What's the update on this issue?

bencevans commented 1 year ago

I've just started trying to implement @NicolasHug's design specced out in https://github.com/pytorch/vision/issues/1574#issuecomment-779360258.

https://github.com/pytorch/vision/compare/main...bencevans:vision:detection-output+loss

As @frgfm mentions in https://github.com/pytorch/vision/issues/1775 (duplicate issue), RoiHeads and RegionProposalNetwork will require changes, too, to force the loss to be returned. Is force_loss: bool = False {default} appropriate?

I'm pretty unfamiliar with the codebase (only as a user) so any pointers or collaboration would be awesome! I'd love to get this feature in as have been hit by it a few times now and end up hacking changes in mentioned from a related StackOverflow thread.

Perry45 commented 1 year ago

@bencevans I just also came form this StackOverflow issue and I regocnized that with the suggested change:

if self.training: proposals, matched_idxs, labels, regression_targets = self.select_training_samples(proposals, targets) else: labels = None regression_targets = None matched_idxs = None

to if targets is not None: proposals, matched_idxs, labels, regression_targets = self.select_training_samples(proposals, targets) else: labels = None regression_targets = None matched_idxs = None

my mAP metric is much higher if I call model(imgs, annotations) instead of model(imgs) with modal.eval() on my validation set.

I think it's because proposals are used for the actual feature calc and not only used for the loss: box_features = self.box_roi_pool(features, proposals, image_shapes) box_features = self.box_head(box_features) class_logits, box_regression = self.box_predictor(box_features)

So the method self.select_training_samples(proposals, targets) adjust somehow the proposals. Can someone explain me what this method does and why it is ok to call in training but not in eval?

Perry45 commented 1 year ago

Ok I came up with this idea for roi_heads.py:

    if targets is not None:
        if self.training:
            proposals, matched_idxs, labels, regression_targets = self.select_training_samples(proposals, targets)
        else:
            proposalsV, matched_idxs, labels, regression_targets = self.select_training_samples(proposals, targets)
            box_featuresV = self.box_roi_pool(features, proposalsV, image_shapes)
            box_featuresV = self.box_head(box_featuresV)
            class_logitsV, box_regressionV = self.box_predictor(box_featuresV)
    else:
        labels = None
        regression_targets = None
        matched_idxs = None

    box_features = self.box_roi_pool(features, proposals, image_shapes)

| Prompt |
Transcribe everything in the detection-loss discussion excerpt from "Ok I came up" down to "box_featuresV = self.box_head(box_featuresV)", keeping every character unchanged.

| Dataset excerpt |
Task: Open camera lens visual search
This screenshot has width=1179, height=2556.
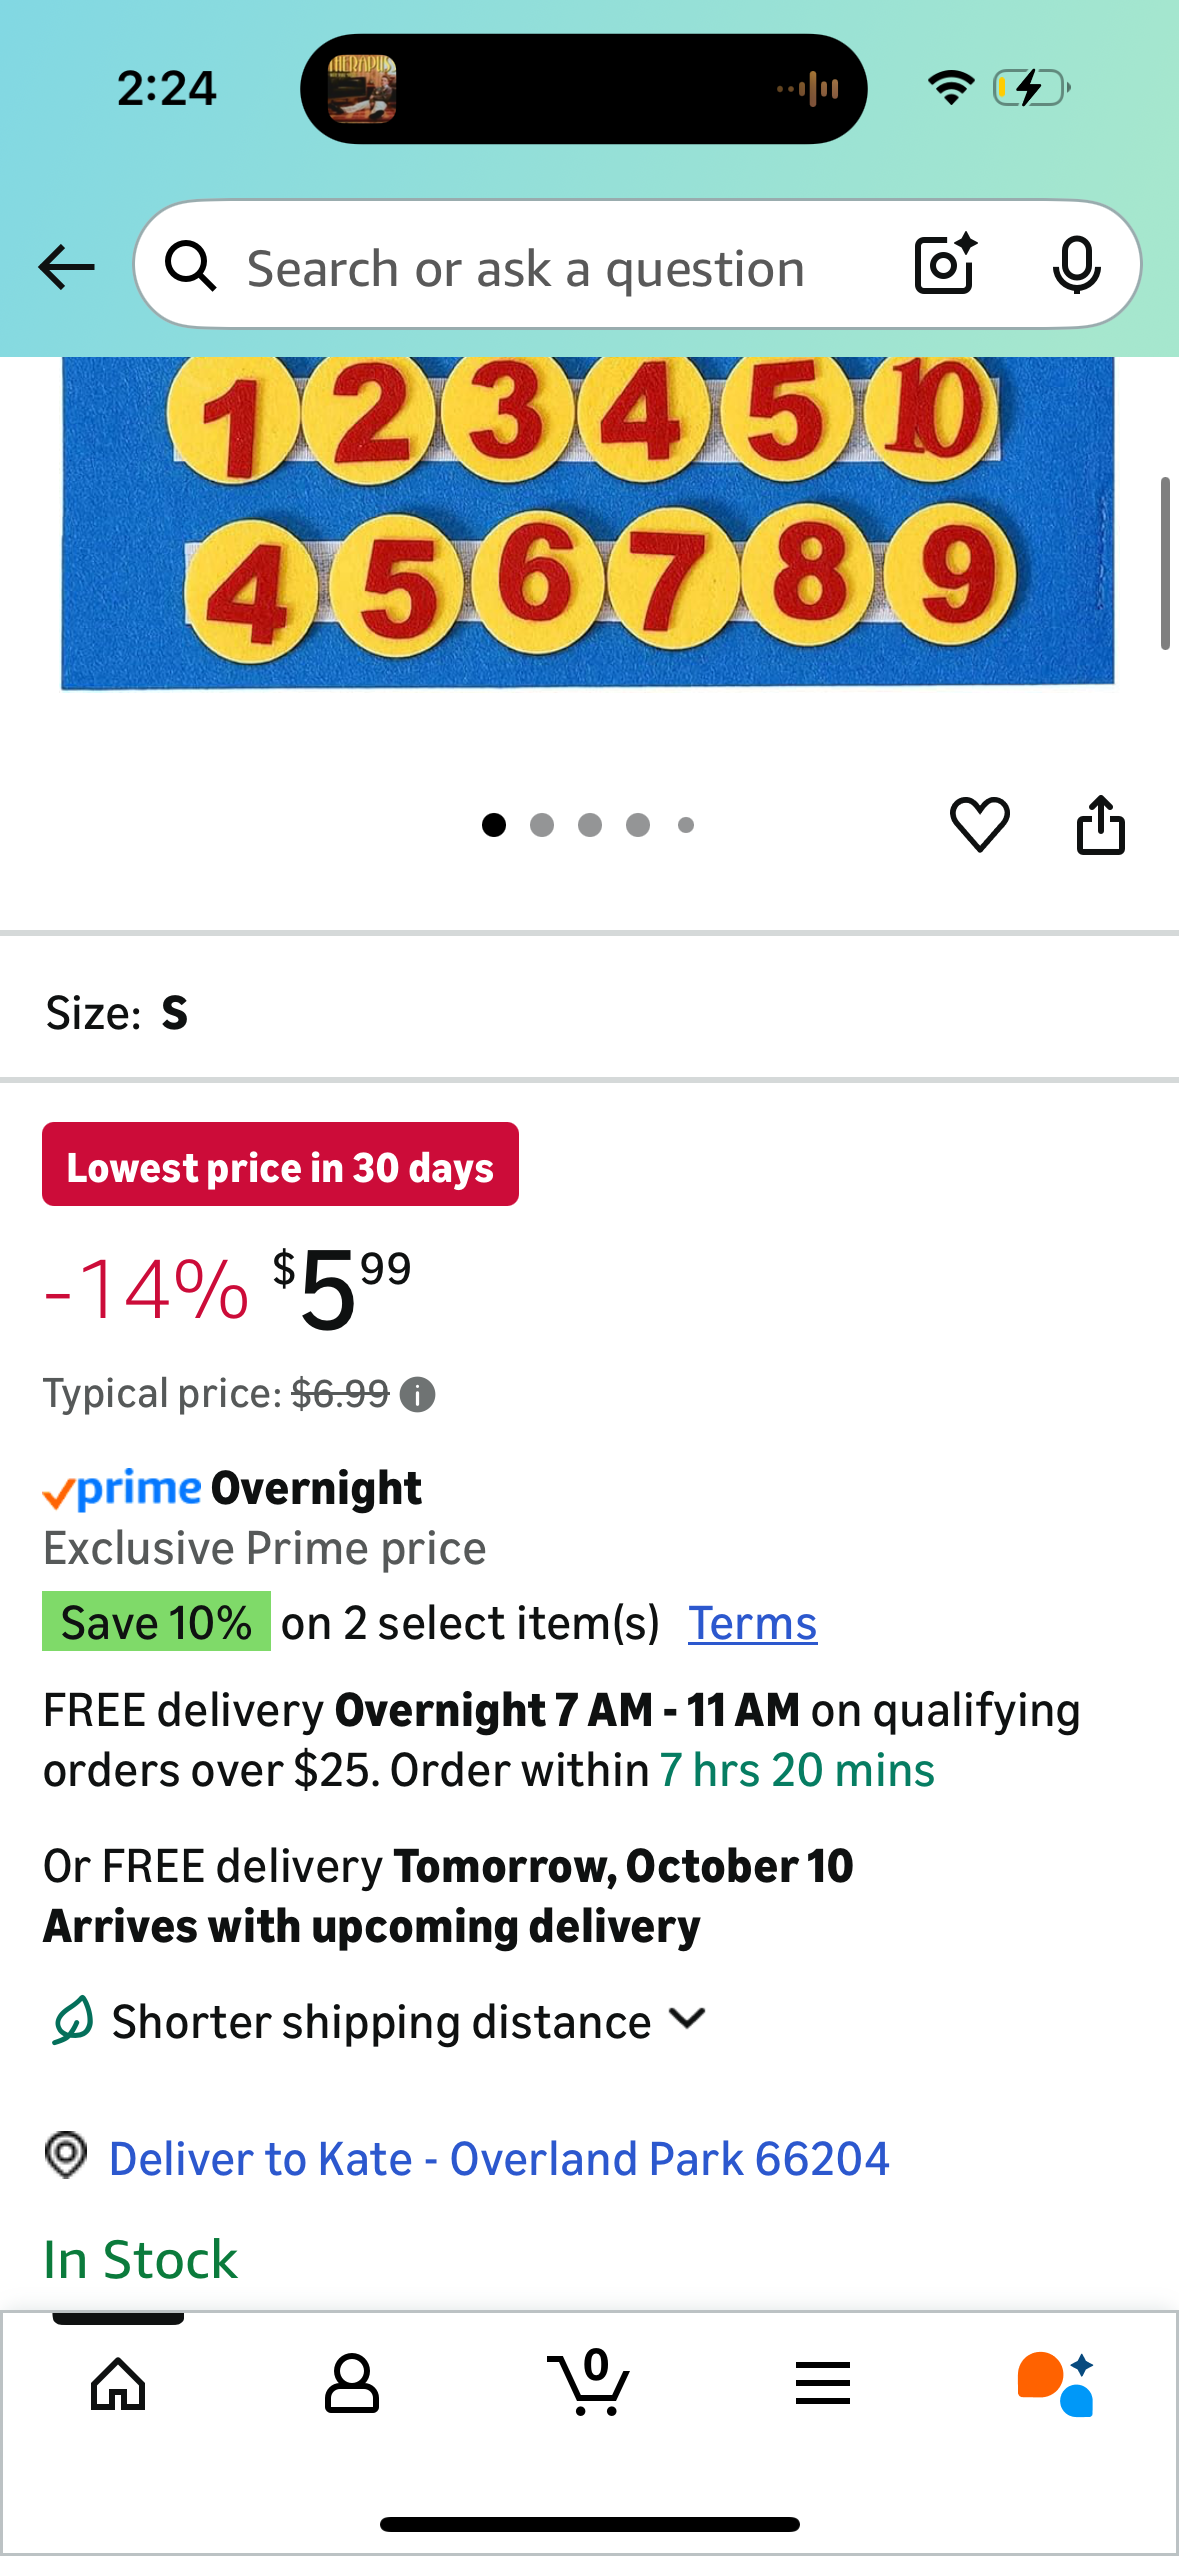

| Solution below |
Ok I came up with this idea for roi_heads.py:

    if targets is not None:
        if self.training:
            proposals, matched_idxs, labels, regression_targets = self.select_training_samples(proposals, targets)
        else:
            proposalsV, matched_idxs, labels, regression_targets = self.select_training_samples(proposals, targets)
            box_featuresV = self.box_roi_pool(features, proposalsV, image_shapes)
            box_featuresV = self.box_head(box_featuresV)